Problems to work on:
• a. According to the article on astronomy organizations, in what year did William Tyler Olcott start the AAVSO?
• b. Summarize the article on astronomy organizations in two sentences.
• c. Write a continuation of the article on astronomy organizations, starting after its final sentence.

It’s all great fun. But some of us would like to participate in more structured programs and possibly contribute data to professional astronomers. A number of organizations around the world can tutor us in observational techniques and data collection. Others can take what we find and use it to advance a particular astronomical field. Let’s take a look at 11 of these organizations based in the United States, and learn a little about their history, what they do, and what you can learn from them and contribute to them.
The AAS is a professional organization whose members are actively engaged in astronomy or a related field of science. Several American astronomers, chief among them George Ellery Hale, founded the AAS in 1899. It is divided into six divisions, such as the Division for Planetary Sciences and the Solar Physics Division, because most professionals specialize in one specific astronomical field.
In partnership with the Astronomical Society of the Pacific, AAS members educate both newly minted astronomers and the general public. The AAS had a strong presence leading up to the 2017 United States total solar eclipse, and in collecting and analyzing amateurs’ eclipse images and data.
The organization holds two main conferences a year, and its divisions put on additional meetings. The AAS produces five professional journals, including The Astrophysical Journal.
Amateur astronomer William Tyler Olcott started the AAVSO in 1911, two years after attending a talk about variable stars given by the longtime director of Harvard College Observatory, Edward Charles Pickering. The AAVSO collects variable star data through observations made mostly by the amateur astronomy community. This information allows the organization to construct well-documented light curves that depict variations in star brightness, and those data are made available to professional and amateur astronomers worldwide.

Data shown:
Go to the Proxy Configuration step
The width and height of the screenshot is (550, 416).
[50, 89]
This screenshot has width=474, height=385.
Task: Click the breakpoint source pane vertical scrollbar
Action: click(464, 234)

Answers to the exercise:
• a. 1911

• b. The article looks at 11 U.S. organizations that offer amateurs structured programs, training in observational techniques, and ways to contribute data to professional astronomers. It describes the AAS, a professional society founded in 1899 that educates astronomers and the public and collected amateurs' eclipse data in 2017, and the AAVSO, started in 1911 to gather amateur observations of variable stars and build light curves for astronomers worldwide.

• c.
The AAVSO’s current database contains more than 20 million variable star brightness estimates. About 2,000 amateurs and professionals contribute observations each year.
In addition to boasting a strong observational program, the AAVSO engages in educational and public outreach activities. The National Science Foundation has awarded the organization two grants to conduct citizen astronomy — non-scientists collecting and analyzing observations.
The group usually holds two meetings a year, in spring and fall. It publishes the Journal of the American Association of Variable Star Observers (JAAVSO), and on AAVSO’s website, you can find guides on visual observations, CCD and DSLR imaging, and more. Many AAVSO publications have been translated into other languages, cementing the organization’s international reach.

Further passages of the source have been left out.